Sarwar S, Carey B, Hegarty J E, McCormick P A
Liver Unit, St. Vincent's University Hospital, Ireland and University College, Dublin, Dublin, Ireland.
Transpl Infect Dis. 2013 Oct;15(5):510-5. doi: 10.1111/tid.12117. Epub 2013 Aug 11.
Liver transplant recipients are managed with a range of immunosuppressive regimens that place them at heightened risk of life-threatening opportunistic infections such as Pneumocystis jirovecii pneumonia (PJP). No routine PJP prophylaxis is used at out institution. We reviewed the incidence of PJP in this cohort of unprophylaxed liver transplant recipients.
We examined all liver transplants performed between January 2000 and January 2012 in Ireland's National Liver Transplant Centre, St. Vincent's University Hospital, Dublin.
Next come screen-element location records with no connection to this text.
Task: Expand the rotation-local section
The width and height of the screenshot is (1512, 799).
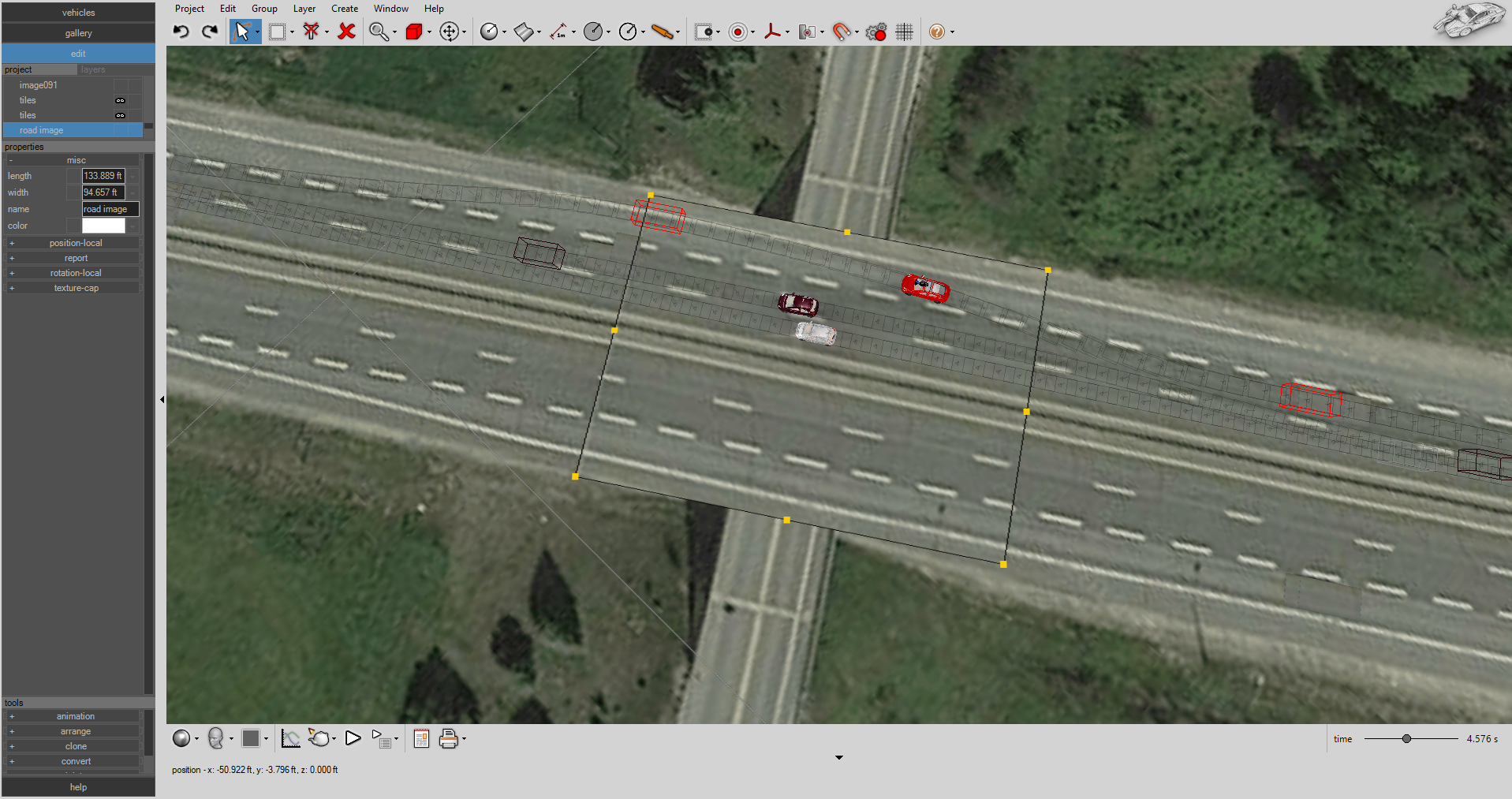Action: (12, 272)
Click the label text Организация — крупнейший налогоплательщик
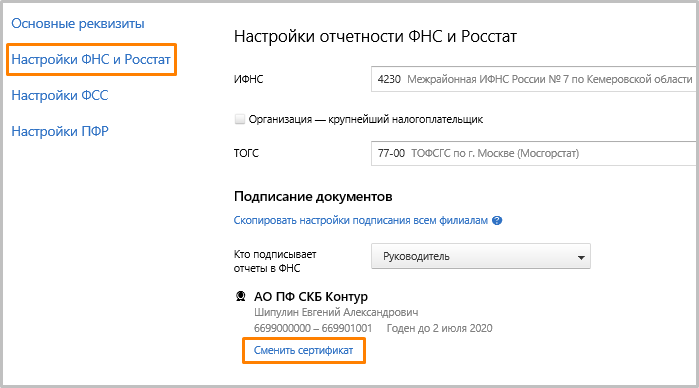The width and height of the screenshot is (699, 388). 366,120
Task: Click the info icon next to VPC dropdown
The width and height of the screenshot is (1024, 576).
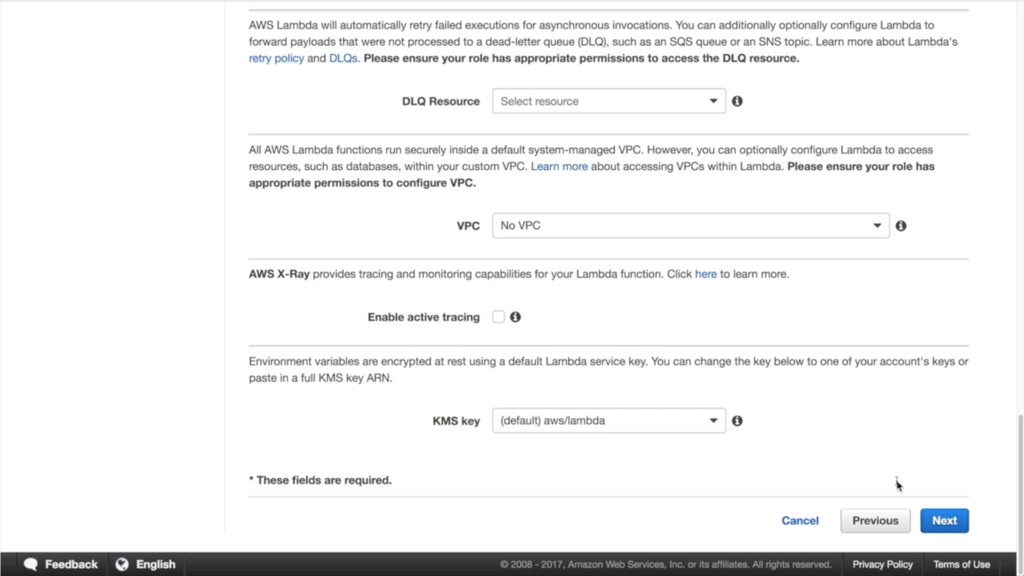Action: [x=901, y=226]
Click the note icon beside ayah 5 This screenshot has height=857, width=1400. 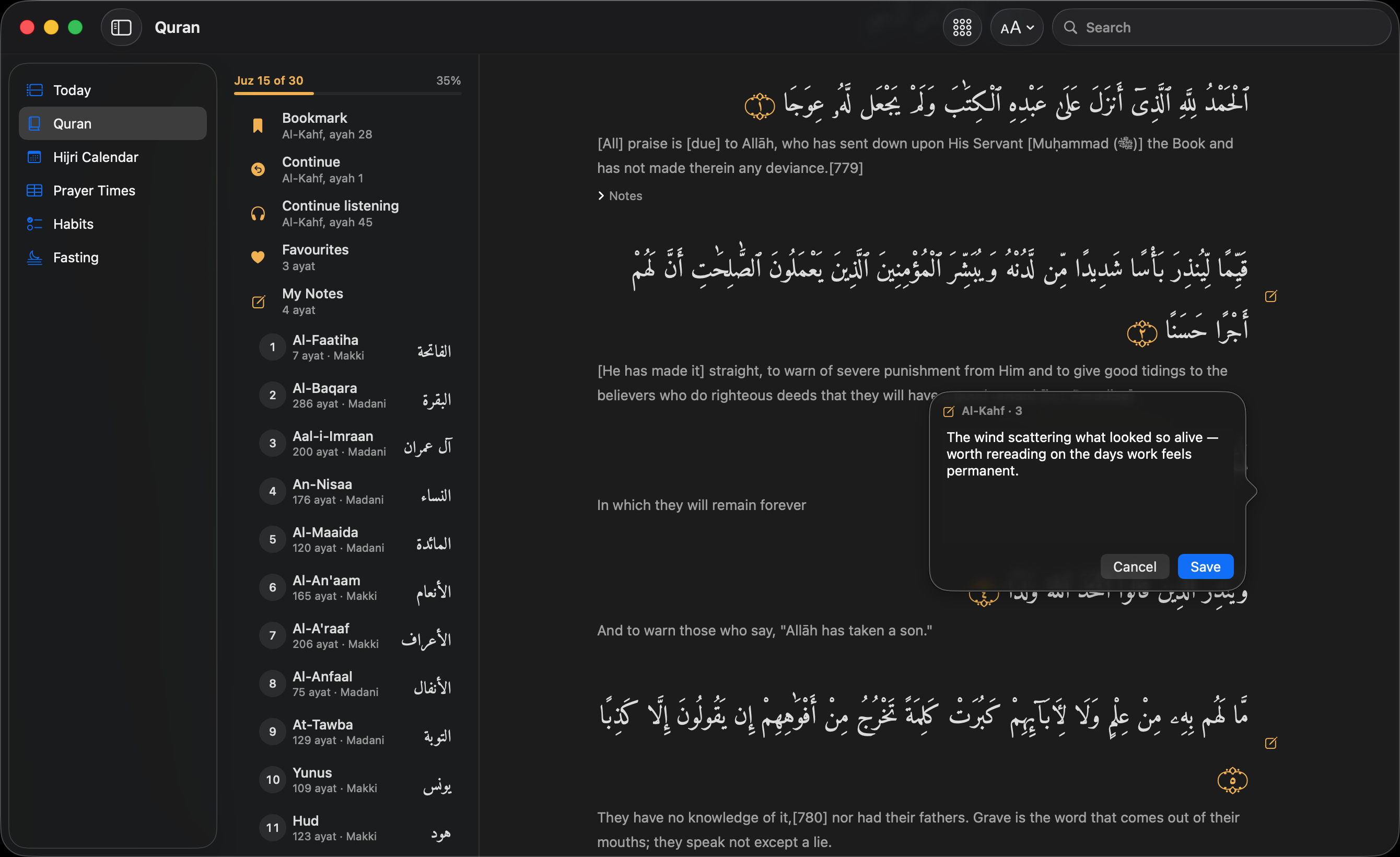1270,743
Cases were identified through a computerized database and through the histopathology and microbiology registration system. The diagnosis of PJP was confirmed by identification of Pneumocystis cysts in bronchoalveolar lavage (BAL) fluid or on autopsy specimens using Grocott-Gomori methenamine-silver nitrate or modified Wright-Giemsa staining methods.
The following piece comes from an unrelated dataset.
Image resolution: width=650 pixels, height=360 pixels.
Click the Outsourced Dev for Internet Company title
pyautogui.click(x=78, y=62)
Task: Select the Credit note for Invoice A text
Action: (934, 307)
During the study period, 687 liver transplants were performed. We found 7 cases of PJP with an incidence rate of 0.84 per 1000 person transplant years. Five cases occurred within 12 months of transplant with 2 cases occurring at 56 and 60 months, respectively. Two cases were diagnosed at postmortem; 1 previously had negative cytology from BAL, while the other could not be bronchoscoped because of rapid deterioration in the clinical condition. Three of the 5 treated patients died.
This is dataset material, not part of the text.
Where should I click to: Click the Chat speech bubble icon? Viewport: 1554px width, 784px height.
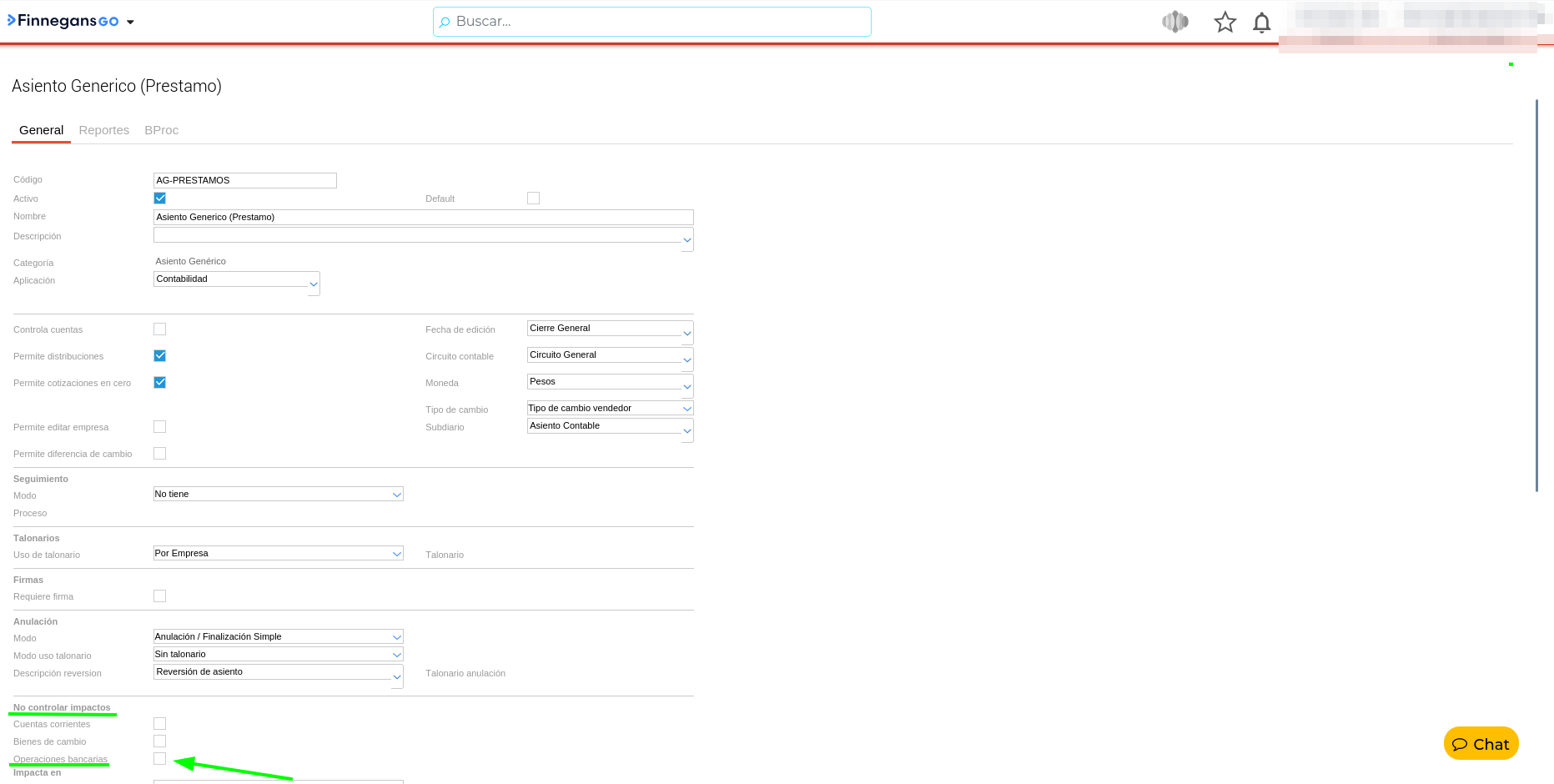(x=1460, y=744)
The incidence of PJP in this cohort was very low, but the case fatality rate was high. Two cases occurred well after the usual recommended period of prophylaxis. In institutions with a very low risk of infection, targeted rather than universal prophylaxis may be reasonable.
肝移植受者采用多种免疫抑制方案进行管理,这使他们面临诸如耶氏肺孢子菌肺炎(PJP)等危及生命的机会性感染的风险增加。我们机构未使用常规的PJP预防措施。我们回顾了这组未接受预防的肝移植受者中PJP的发病率。
我们检查了2000年1月至2012年1月在爱尔兰都柏林圣文森特大学医院国家肝移植中心进行的所有肝移植手术。通过计算机数据库以及组织病理学和微生物学登记系统识别病例。使用Grocott-Gomori六胺银或改良的Wright-Giemsa染色方法,通过在支气管肺泡灌洗(BAL)液或尸检标本中鉴定肺孢子菌囊肿来确诊PJP。
在研究期间,共进行了687例肝移植手术。我们发现7例PJP,发病率为每1000人移植年0.84例。5例发生在移植后12个月内,2例分别发生在56个月和60个月。2例在尸检时被诊断;1例之前BAL细胞学检查为阴性,另1例因临床状况迅速恶化无法进行支气管镜检查。5例接受治疗的患者中有3例死亡。
该队列中PJP的发病率非常低,但病死率很高。2例发生在通常推荐的预防期之后很久。在感染风险非常低的机构中,针对性预防而非普遍预防可能是合理的。